In “Sally Mann: A Thousand Crossings” that well-worn book is evidence of Mann’s own technical experimentation and desire to master some of photography’s antiquated, mercurial and beautiful forms from tintypes to ambrotypes.
An exhibition devoted to one of photography’s most enduring contemporary voices, “A Thousand Crossings,” which originated as a collaboration between the National Gallery of Art and the Peabody Essex Museum (former home of the show’s co-curator and the High’s new curator of photography Sarah Kennel) offers a complicated and very human portrait of Sally Mann.

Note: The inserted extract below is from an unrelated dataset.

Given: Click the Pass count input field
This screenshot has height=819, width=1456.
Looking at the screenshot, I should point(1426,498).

Over a more than 40-year career Mann has continually tackled the intertwined nature of love and death in images of her family. But Mann in “A Thousand Crossings” also examines the peculiar circumstance of her home in Lexington, Virginia, a place haunted by the ugliness of slavery and racism. Where Mann’s work once proudly reveled in the singularity, complexity and romance of the South, now she grapples with it fully in an effort to understand what the South represents for black Americans, often through the touchstone of her beloved African American nanny Virginia “Gee Gee” Carter who is referenced in word and image throughout the show.

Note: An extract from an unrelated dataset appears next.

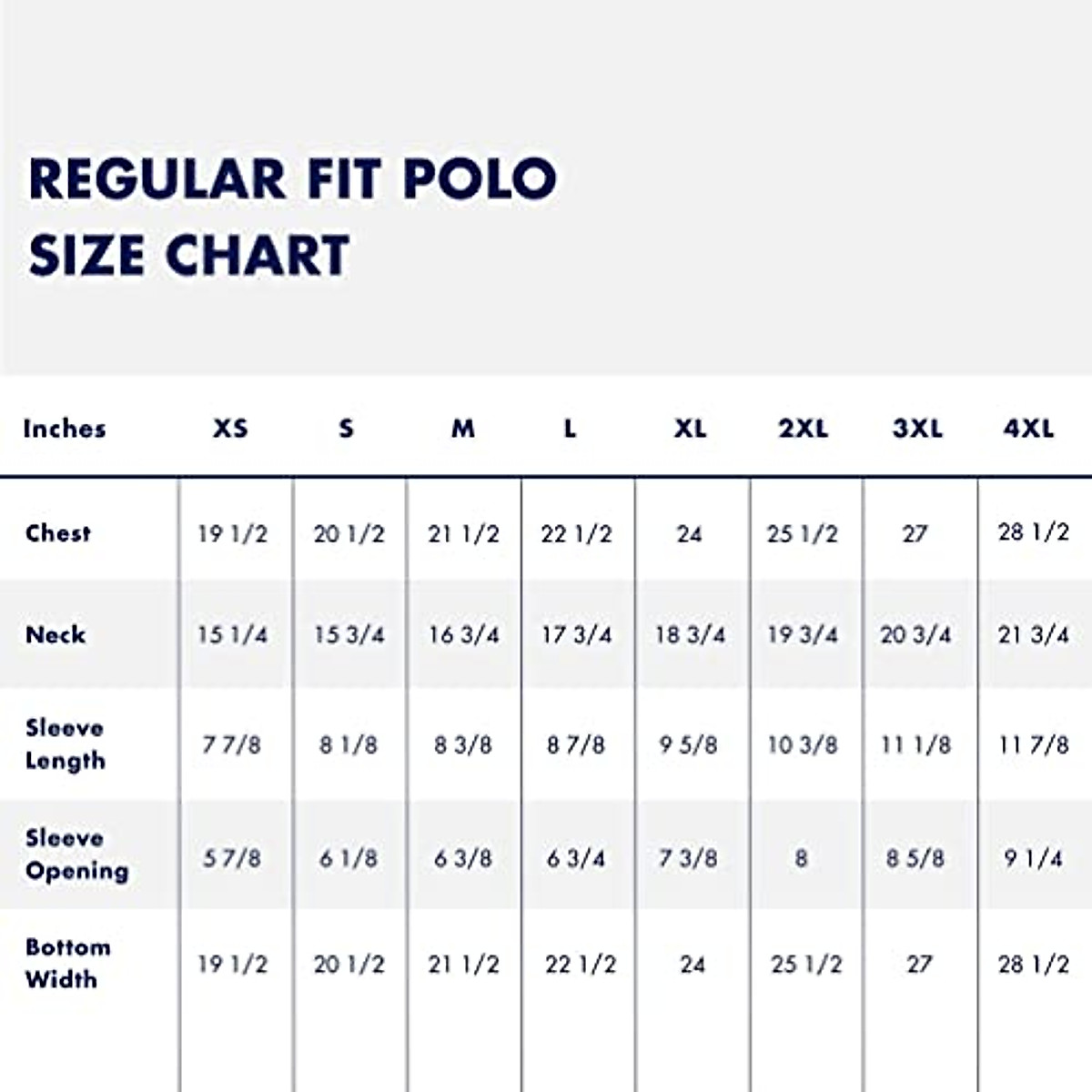
Task: Click the "Regular Fit Polo Size Chart" title
Action: pos(291,216)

»»ALSO AT THE HIGH: Read our review of “Strange Light:
Like so many well-intentioned white people grappling with racism, Mann can be both fiercely earnest and prone to awkwardness. But the beauty of Mann’s vision as an artist is that she continues to grow and tackle new challenges.
Unlike Ansel Adams’ heroic, majestic West, Sally Mann’s South is often a scary, fraught, uncanny place. It is at once the cradle that nurtured her children in an idyllic Eden of velvety rivers and fields, but also the pitiless soil worked for hundreds of years by captive people, and the haunted battlefields of Antietam where the blood of 23,000 dead soldiers seeped into the land.
It’s hard to think of a photograph more loaded than “Deep South, Untitled (Scarred Tree)” (1998) of an ugly gash in a tree that reads like the scar tissue residue of the South’s brutal violence. Her inky, frightening tintypes of swamps are a nightmare vision of how the South looked to fugitive slaves, a night vision-evocative upside down world that recalls Dawoud Bey’s similarly haunted images.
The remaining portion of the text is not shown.